*What you need to do*: Once the pictures are removed, output the remaining entries exactly as given.

Records from a data collection:
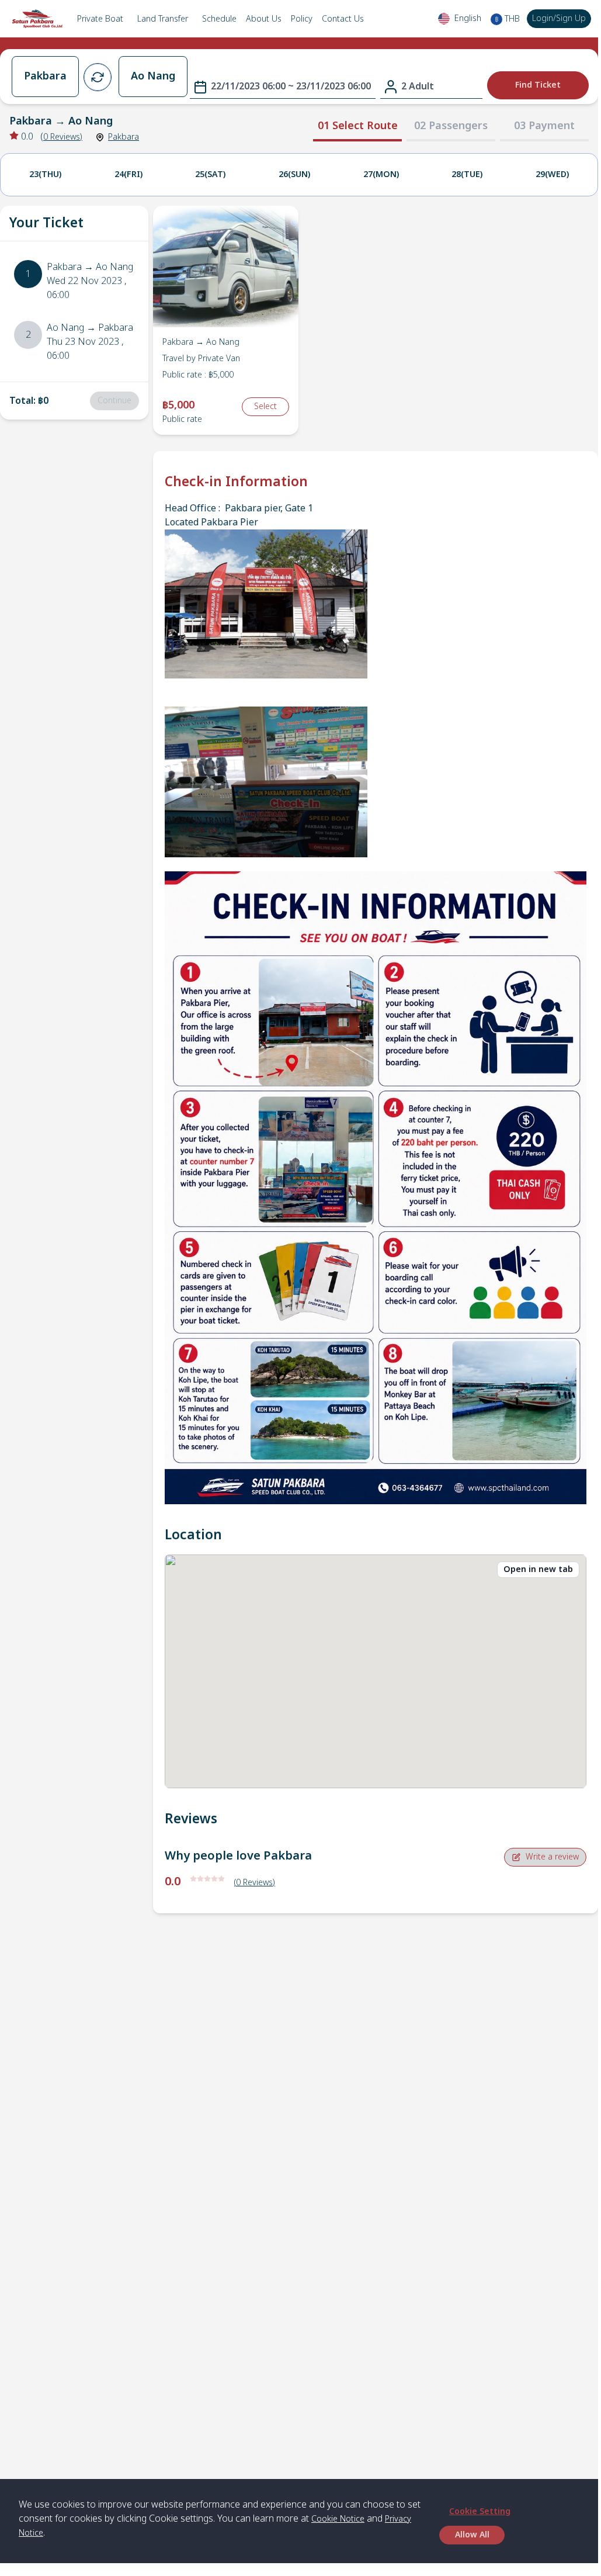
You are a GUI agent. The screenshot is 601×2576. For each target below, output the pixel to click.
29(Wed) (552, 174)
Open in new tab (538, 1569)
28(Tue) (466, 174)
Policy (301, 19)
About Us (264, 19)
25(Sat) (210, 174)
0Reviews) (62, 137)
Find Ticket (538, 85)
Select (265, 406)
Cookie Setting (479, 2511)
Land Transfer (162, 19)
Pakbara (123, 137)
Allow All (472, 2535)
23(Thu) (45, 174)
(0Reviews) (254, 1882)
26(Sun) (294, 174)
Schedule (219, 19)
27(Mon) (381, 174)
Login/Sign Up (559, 18)
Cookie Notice (337, 2519)
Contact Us (343, 19)
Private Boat (100, 19)
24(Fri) (128, 174)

*Answer below*:
You are a GUI agent. The screenshot is 601×2576. For each target below, output the pixel to click.
29(Wed) (552, 174)
Open in new tab (538, 1569)
28(Tue) (466, 174)
Policy (301, 19)
About Us (264, 19)
25(Sat) (210, 174)
0Reviews) (62, 137)
Find Ticket (538, 85)
Select (265, 406)
Cookie Setting (479, 2511)
Land Transfer (162, 19)
Pakbara (123, 137)
Allow All (472, 2535)
23(Thu) (45, 174)
(0Reviews) (254, 1882)
26(Sun) (294, 174)
Schedule (219, 19)
27(Mon) (381, 174)
Login/Sign Up (559, 18)
Cookie Notice (337, 2519)
Contact Us (343, 19)
Private Boat (100, 19)
24(Fri) (128, 174)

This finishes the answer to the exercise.